Retail industry sales for February (which exclude automobiles, gas stations, and restaurants) rose a solid 7.2 percent over last year but fell 0.4 percent seasonally adjusted over January, according to the National Retail Federation. In fact, January sales were so strong that they were revised upward to 8.4 percent above the previous year and 2.8 percent seasonally adjusted from December.

“Given the unexpected strength in sales for January, it is not a surprise to see some month-to-month weakness in sales,” said NRF chief economist Rosalind Wells. “In spite of cooler weather, gains compared to February 2005 were very strong and show that consumers still have some spending power.”

February retail sales released by the U.S. Commerce Department show that total retail sales (which include non-general merchandise categories such as autos, gasoline stations and restaurants) declined 1.3 percent seasonally adjusted from January and increased 6.5 percent unadjusted year-over-year. The decline is attributed to a slowdown in the auto sector and the strength of January sales, buoyed by unseasonably warmer weather. 

The cooler weather put a chill on apparel sales in February.

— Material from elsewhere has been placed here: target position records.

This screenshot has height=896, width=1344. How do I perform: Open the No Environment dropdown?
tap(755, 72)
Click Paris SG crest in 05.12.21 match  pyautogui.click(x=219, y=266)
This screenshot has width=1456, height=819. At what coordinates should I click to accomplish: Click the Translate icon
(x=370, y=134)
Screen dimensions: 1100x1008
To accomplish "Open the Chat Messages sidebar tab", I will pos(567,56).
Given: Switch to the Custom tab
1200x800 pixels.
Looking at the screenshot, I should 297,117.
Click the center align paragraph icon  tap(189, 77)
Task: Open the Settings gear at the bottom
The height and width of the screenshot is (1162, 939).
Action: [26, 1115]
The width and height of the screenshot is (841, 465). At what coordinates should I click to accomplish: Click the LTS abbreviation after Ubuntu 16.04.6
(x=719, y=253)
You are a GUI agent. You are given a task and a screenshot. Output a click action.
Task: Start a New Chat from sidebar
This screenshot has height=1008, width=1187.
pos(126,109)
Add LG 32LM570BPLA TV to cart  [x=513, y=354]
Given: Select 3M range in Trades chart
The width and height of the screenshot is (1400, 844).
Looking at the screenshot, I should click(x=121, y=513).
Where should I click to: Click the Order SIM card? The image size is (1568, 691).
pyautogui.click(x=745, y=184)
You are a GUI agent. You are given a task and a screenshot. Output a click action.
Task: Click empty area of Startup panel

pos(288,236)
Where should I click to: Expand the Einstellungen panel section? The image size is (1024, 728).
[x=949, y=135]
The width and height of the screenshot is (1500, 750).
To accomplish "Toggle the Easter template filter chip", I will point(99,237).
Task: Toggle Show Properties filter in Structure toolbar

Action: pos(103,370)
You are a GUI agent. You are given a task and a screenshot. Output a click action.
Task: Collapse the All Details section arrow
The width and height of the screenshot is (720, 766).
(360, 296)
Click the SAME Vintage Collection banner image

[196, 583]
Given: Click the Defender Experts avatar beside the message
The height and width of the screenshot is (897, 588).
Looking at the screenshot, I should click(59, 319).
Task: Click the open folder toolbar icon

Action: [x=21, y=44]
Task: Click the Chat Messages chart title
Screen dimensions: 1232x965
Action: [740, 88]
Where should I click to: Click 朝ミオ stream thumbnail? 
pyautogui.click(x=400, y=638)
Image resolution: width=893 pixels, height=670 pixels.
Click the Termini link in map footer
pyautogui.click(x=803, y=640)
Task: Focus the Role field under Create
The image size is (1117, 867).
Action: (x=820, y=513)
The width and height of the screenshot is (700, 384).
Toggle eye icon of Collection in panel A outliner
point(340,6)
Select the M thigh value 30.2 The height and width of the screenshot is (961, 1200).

Sales at clothing and clothing accessory stores (which include jewelry stores, a popular Valentine’s Day destination) were up only 0.9 percent unadjusted over last year.

No category performed better than building material and garden equipment and supplies dealers. Sales in this category increased a remarkable 20.6 percent unadjusted year-over-year. Furniture and home furnishings stores also saw growth, with sales rising 6.9 percent unadjusted over last February. Health and personal care stores continue to outperform as consumers begin to focus on necessity purchases. Sales in this category increased 7.1 percent unadjusted from the prior year.